This Beethoven has two settings — grump, and almost comically cranky.

But brother Johann remembers the lad the family called “Louis,” the eight year old prodigy (Colin Pütz) who could sight-read anything, outplay pretty much anybody on the harpsichord and the dominant figure of his age at the newfangled “pianoforte.”

His pretentious father (Ronald Kukulies) showed him off shamelessly around Bonn and the future Germany, desperate to curry favor with the entertainment-starved “elector” and other nobility, more desperate to make sure the Mozart comparisons keep coming. Because someday, this kid is going to Vienna.

The boy? He’s serious about the work, takes up composing because that’s what Mozart did at his age, and struggles to supplement his father’s singing/teaching income with work as page turner for the local orchestra’s kapellmeister (and mentor) Neefe, played with sympathy and patience by Ulrich Noethen.

Writer-director Stein gives us three timelines — aged Beethoven, struggling to get paid for serious work, irritated that the commissions for big pieces are drying up. His dry reaction to the arrival of Johann Strauss, “The Waltz King” on the scene is “people are paying good money” for this piffle? He didn’t live long enough to dive into dance music.

There’s the boy, living in a family marked by genteel poverty, struggle and tragedy — dead siblings, and that inevitable moment when “Mother’s coughing up blood” were enough to drive his father to drink — with little Louis trying to make the connections that would drive his art and make his name. A musician/actor/revolutionary (Sabin Tambrea) fond of quoting Mr. Jefferson’s “Declaration” and railing at the talentless, entitled vultures of the ruling classes is a HUGE influence.

The teen-to-twentysomething Beethoven is among those eagerly awaiting Napoleon’s arrival to upset the inbred applecart of feudal aristocracy, when he isn’t trying to get advice from Mozart and currying favor with Haydn. This Beethoven has, of course, an “Immortal Beloved,” the one woman (Caroline Hellwig) who might have been his true love, but from a family which, while supportive of his talent, reminded him she was “out of your class.”

“Louis van Beethoven” has a jump-about episodic style which betrays its TV origins. Information and relationships are introduced which produce a thorough sketch-portrait of the artist in the making.

And the performers and settings are first rate, across the board, although the cinematography lacks the lush, celluloid amber-tinted hues of big screen period pieces like, again, “Amadeus.”

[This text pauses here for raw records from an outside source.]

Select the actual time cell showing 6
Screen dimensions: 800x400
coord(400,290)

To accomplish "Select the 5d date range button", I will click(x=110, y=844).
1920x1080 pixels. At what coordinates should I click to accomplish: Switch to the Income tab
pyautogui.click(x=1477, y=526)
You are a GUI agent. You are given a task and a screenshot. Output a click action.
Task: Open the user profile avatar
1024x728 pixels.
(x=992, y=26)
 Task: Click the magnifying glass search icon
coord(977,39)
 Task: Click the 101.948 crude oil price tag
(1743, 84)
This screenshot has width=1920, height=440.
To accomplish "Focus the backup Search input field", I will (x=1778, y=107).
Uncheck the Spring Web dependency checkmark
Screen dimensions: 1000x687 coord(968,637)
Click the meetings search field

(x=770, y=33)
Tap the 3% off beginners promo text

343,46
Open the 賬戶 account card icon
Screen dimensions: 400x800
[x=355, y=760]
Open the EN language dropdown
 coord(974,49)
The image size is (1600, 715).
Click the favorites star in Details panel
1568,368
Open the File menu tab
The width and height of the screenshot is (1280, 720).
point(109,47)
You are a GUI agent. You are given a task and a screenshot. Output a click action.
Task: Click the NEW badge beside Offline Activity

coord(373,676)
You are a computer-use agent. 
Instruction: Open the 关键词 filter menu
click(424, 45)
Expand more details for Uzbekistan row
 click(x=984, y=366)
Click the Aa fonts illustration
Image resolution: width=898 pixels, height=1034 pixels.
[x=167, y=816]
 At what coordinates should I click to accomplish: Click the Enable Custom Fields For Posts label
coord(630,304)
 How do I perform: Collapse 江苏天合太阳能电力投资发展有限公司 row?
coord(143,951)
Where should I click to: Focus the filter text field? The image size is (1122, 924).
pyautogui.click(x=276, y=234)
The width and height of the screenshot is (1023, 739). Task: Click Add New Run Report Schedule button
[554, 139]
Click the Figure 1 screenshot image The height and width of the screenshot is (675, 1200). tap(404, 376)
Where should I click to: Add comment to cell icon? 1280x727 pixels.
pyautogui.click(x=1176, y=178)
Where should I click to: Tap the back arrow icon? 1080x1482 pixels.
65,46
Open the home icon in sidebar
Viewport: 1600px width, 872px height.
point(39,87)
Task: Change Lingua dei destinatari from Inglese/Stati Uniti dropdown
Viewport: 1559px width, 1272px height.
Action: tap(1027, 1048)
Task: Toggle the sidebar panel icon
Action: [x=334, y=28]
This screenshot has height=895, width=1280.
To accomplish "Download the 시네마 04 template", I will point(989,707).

But Stein rather misses the boat when he limits the performance sections to bits of string quartet here, the boy and his teacher Neefe deconstructing Bach, Mozart and others at the keyboard there — the kid tearing up Tellemann or rattling through Rameau.

The reason we celebrate Beethoven is his passion, the reason he was nicknamed the “Lovely Ludwig van” in “A Clockwork Orange” and elsewhere is the grandeur that emerged from so many pieces, the Great Composer does Great Works part of the story. Just a couple of brief orchestral scenes, creating the motifs of the “Fifth,” the “Ninth” or composing at the keyboard other masterpieces would have added pop star thrills to what is, in the end, a dry and and somewhat dispassionate overview of the life and works of Germany’s greatest composer.

No, he wasn’t “Amadeus.” He didn’t waste time womanizing or drinking, but poured his energies into channeling his romantic ideals of freedom and social equality into his music. That doesn’t mean his life can only be viewed and studied at arm’s length, which is all Stein manages here.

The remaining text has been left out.